- _Information supplied_:
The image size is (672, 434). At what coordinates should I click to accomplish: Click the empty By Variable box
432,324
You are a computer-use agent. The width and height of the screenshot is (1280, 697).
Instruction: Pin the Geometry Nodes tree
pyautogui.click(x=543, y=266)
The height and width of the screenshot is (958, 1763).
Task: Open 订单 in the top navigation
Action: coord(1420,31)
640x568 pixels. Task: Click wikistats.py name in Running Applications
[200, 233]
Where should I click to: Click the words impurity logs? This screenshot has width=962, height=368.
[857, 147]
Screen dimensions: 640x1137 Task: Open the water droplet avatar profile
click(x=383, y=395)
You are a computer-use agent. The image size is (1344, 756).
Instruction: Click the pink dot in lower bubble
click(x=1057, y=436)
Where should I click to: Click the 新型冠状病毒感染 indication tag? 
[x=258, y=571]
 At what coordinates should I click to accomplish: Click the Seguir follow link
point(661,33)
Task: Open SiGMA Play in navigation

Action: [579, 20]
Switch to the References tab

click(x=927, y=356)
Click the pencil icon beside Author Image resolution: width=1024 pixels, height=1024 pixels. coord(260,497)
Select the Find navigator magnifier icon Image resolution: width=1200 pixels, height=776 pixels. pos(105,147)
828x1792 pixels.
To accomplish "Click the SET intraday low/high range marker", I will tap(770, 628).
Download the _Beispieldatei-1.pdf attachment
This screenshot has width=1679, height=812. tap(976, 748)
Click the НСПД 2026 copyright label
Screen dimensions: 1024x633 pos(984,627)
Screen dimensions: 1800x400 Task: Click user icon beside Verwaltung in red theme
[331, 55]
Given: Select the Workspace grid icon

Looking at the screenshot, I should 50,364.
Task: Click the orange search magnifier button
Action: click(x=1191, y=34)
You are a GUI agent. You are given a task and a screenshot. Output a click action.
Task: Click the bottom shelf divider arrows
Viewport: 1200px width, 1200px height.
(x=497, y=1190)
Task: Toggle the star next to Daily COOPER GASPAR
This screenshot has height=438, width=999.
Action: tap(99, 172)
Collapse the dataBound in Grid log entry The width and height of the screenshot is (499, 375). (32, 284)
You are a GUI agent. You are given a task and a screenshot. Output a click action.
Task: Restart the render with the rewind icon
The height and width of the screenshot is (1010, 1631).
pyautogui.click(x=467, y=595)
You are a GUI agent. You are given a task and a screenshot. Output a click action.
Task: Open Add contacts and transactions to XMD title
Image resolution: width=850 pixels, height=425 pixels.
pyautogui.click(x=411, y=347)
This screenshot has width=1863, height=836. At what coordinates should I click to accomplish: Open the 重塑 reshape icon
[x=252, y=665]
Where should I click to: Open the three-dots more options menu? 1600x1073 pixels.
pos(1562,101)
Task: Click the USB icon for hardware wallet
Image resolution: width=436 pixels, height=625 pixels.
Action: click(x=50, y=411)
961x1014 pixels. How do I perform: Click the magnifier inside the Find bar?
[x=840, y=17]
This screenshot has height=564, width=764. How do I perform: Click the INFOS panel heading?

- _Work order_: Output all of the material, please, exactly as it stands.

- _Written solution_:
The image size is (672, 434). At what coordinates should I click to accomplish: Click the empty By Variable box
432,324
You are a computer-use agent. The width and height of the screenshot is (1280, 697).
Instruction: Pin the Geometry Nodes tree
pyautogui.click(x=543, y=266)
The height and width of the screenshot is (958, 1763).
Task: Open 订单 in the top navigation
Action: coord(1420,31)
640x568 pixels. Task: Click wikistats.py name in Running Applications
[200, 233]
Where should I click to: Click the words impurity logs? This screenshot has width=962, height=368.
[857, 147]
Screen dimensions: 640x1137 Task: Open the water droplet avatar profile
click(x=383, y=395)
You are a computer-use agent. The image size is (1344, 756).
Instruction: Click the pink dot in lower bubble
click(x=1057, y=436)
Where should I click to: Click the 新型冠状病毒感染 indication tag? 
[x=258, y=571]
 At what coordinates should I click to accomplish: Click the Seguir follow link
point(661,33)
Task: Open SiGMA Play in navigation

Action: [579, 20]
Switch to the References tab

click(x=927, y=356)
Click the pencil icon beside Author Image resolution: width=1024 pixels, height=1024 pixels. coord(260,497)
Select the Find navigator magnifier icon Image resolution: width=1200 pixels, height=776 pixels. pos(105,147)
828x1792 pixels.
To accomplish "Click the SET intraday low/high range marker", I will tap(770, 628).
Download the _Beispieldatei-1.pdf attachment
This screenshot has width=1679, height=812. tap(976, 748)
Click the НСПД 2026 copyright label
Screen dimensions: 1024x633 pos(984,627)
Screen dimensions: 1800x400 Task: Click user icon beside Verwaltung in red theme
[331, 55]
Given: Select the Workspace grid icon

Looking at the screenshot, I should 50,364.
Task: Click the orange search magnifier button
Action: click(x=1191, y=34)
You are a GUI agent. You are given a task and a screenshot. Output a click action.
Task: Click the bottom shelf divider arrows
Viewport: 1200px width, 1200px height.
(x=497, y=1190)
Task: Toggle the star next to Daily COOPER GASPAR
This screenshot has height=438, width=999.
Action: tap(99, 172)
Collapse the dataBound in Grid log entry The width and height of the screenshot is (499, 375). (32, 284)
You are a GUI agent. You are given a task and a screenshot. Output a click action.
Task: Restart the render with the rewind icon
The height and width of the screenshot is (1010, 1631).
pyautogui.click(x=467, y=595)
You are a GUI agent. You are given a task and a screenshot. Output a click action.
Task: Open Add contacts and transactions to XMD title
Image resolution: width=850 pixels, height=425 pixels.
pyautogui.click(x=411, y=347)
This screenshot has width=1863, height=836. At what coordinates should I click to accomplish: Open the 重塑 reshape icon
[x=252, y=665]
Where should I click to: Open the three-dots more options menu? 1600x1073 pixels.
pos(1562,101)
Task: Click the USB icon for hardware wallet
Image resolution: width=436 pixels, height=625 pixels.
Action: click(x=50, y=411)
961x1014 pixels. How do I perform: Click the magnifier inside the Find bar?
[x=840, y=17]
This screenshot has height=564, width=764. How do I perform: Click the INFOS panel heading?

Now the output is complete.